Hoy en día nuestra sociedad identifica el esfuerzo para mantener una imagen que se adecúe a los cánones de belleza y a la moda como un valor positivo que demuestra capacidad de conseguir hitos que requieren autodisciplina, de la misma forma que el caso contrario se asocia a la carencia de voluntad y tenacidad. Pero a pesar de que este pensamiento se extiende al conjunto de la sociedad, en ningún caso es equiparable a la implicación que tiene sobre las mujeres y los hombres, pues entra en juego la vil alianza entre el patriarcado y el capital: mientras el esfuerzo para ser y mantenerse atractiva está asociado a la feminidad, no es así en el caso de la masculinidad; es más, en algunos entornos es diametralmente contrario a ella.

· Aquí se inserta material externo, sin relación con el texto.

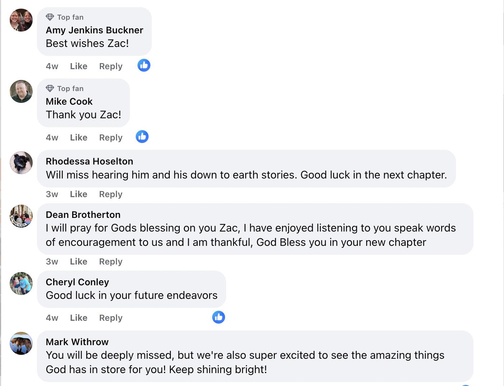Screen dimensions: 504x386
Task: Like Rhodessa Hoselton's comment
Action: point(79,194)
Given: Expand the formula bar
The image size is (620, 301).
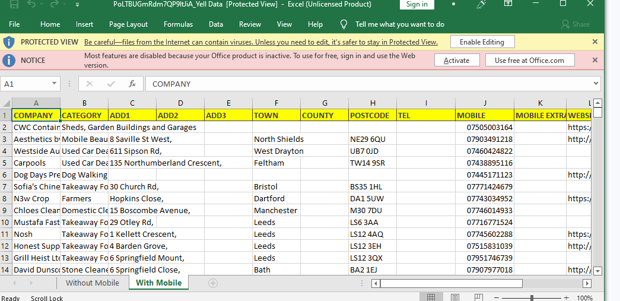Looking at the screenshot, I should tap(595, 84).
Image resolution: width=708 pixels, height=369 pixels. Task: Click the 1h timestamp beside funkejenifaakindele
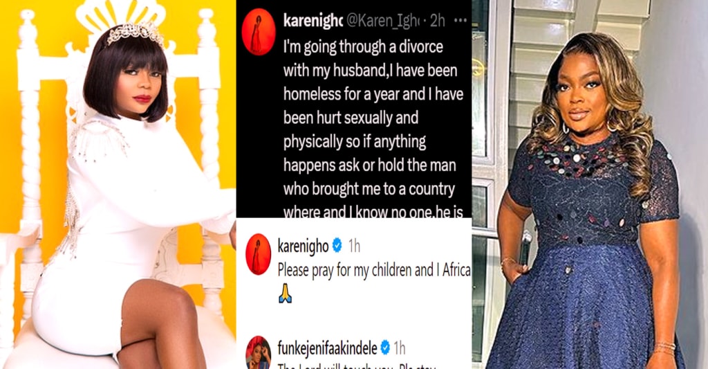399,348
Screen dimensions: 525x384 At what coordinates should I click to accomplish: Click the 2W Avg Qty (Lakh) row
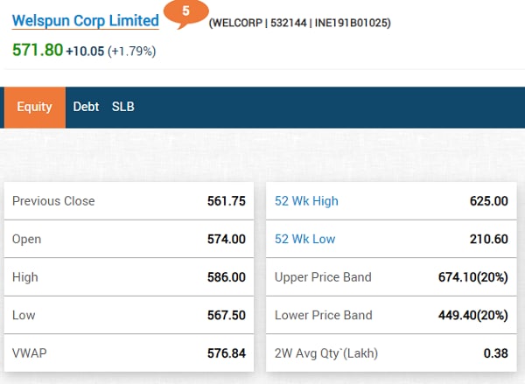pos(391,353)
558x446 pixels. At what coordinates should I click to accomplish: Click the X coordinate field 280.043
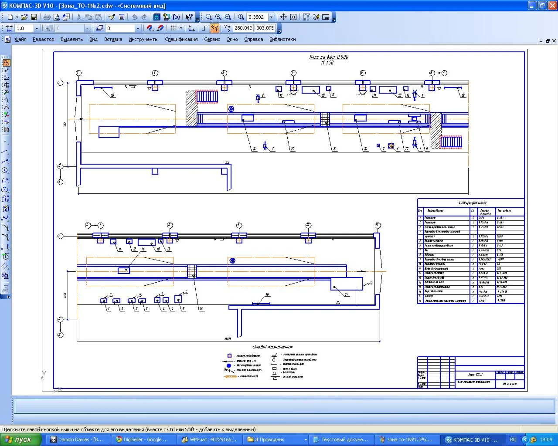tap(242, 28)
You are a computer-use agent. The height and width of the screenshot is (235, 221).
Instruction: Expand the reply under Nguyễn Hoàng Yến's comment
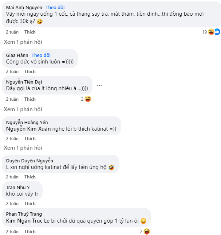(23, 148)
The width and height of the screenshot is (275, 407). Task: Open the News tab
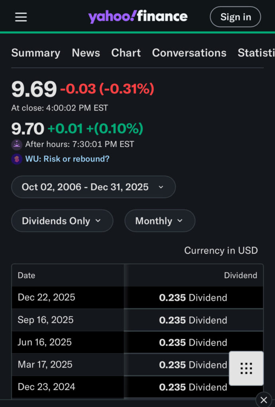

Lo más perverso de todo es que, dado que se trata de un suculento negocio, actualmente la presión estética tiene más impacto que nunca y esto se traslada a dos hechos claramente observables. Por un lado, se ha extendido a todas las clases sociales, no sólo son las mujeres que forman parte de las élites quienes se ven obligadas a cumplir con este imperativo. Por otro lado, lejos de lo que podríamos pensar, las conquistas feministas han permitido muchos avances pero no en este aspecto, hasta el punto de que el hecho que las mujeres accedan a cuotas de poder no nos libera de la presión estética, más bien al contrario. Cuanto mayor es la posición de poder que ocupa una mujer, más se le exige que se preocupe por su apariencia física, y más útil es la presión estética como herramienta de desautorización y descrédito hacia ella.

Finalmente, las mujeres tenemos que sufrir a lo largo de nuestras vidas, seamos más jóvenes (niñas incluidas) o más viejas, los efectos del bombardeo constante y despiadado de la presión estética. Las consecuencias psíquicas y físicas que tiene la obsesión para cumplir unos cánones de belleza imposibles van mucho más allá de los trastornos alimentarios que recogen las estadísticas, la mayoría de los cuales nunca se llegarán a diagnosticar: dietas no saludables, automedicación, intervenciones quirúrgicas de riesgo… La fobia al envejecimiento, a la acumulación de grasa y a la flaccidez, así como el tiempo y el dinero que destinamos a combatirlo, se normalizan a la vez que la inseguridad que nos genera mina nuestra capacidad de empoderamiento y de liberación.

Hoy, más que nunca, la belleza se ha convertido en una conducta impuesta a las mujeres y la presión estética no sólo es una herramienta para cosificarnos, sino que también es una reacción violenta del patriarcado para evitar que nos transformemos en un sujeto político con potencial revolucionario. Y mientras tanto, el capitalismo va tirando tirando del negocio, inventando e imponiendo nuevos requisitos, aprovechando la creencia que con todos los recursos que “nos ponen al alcance”, desde los cosméticos hasta la cirugía, pasando por los productos dietéticos y las prendas de ropa que realzan y disimulan nuestros “defectos”, quienes no es atractiva es porque no quiere.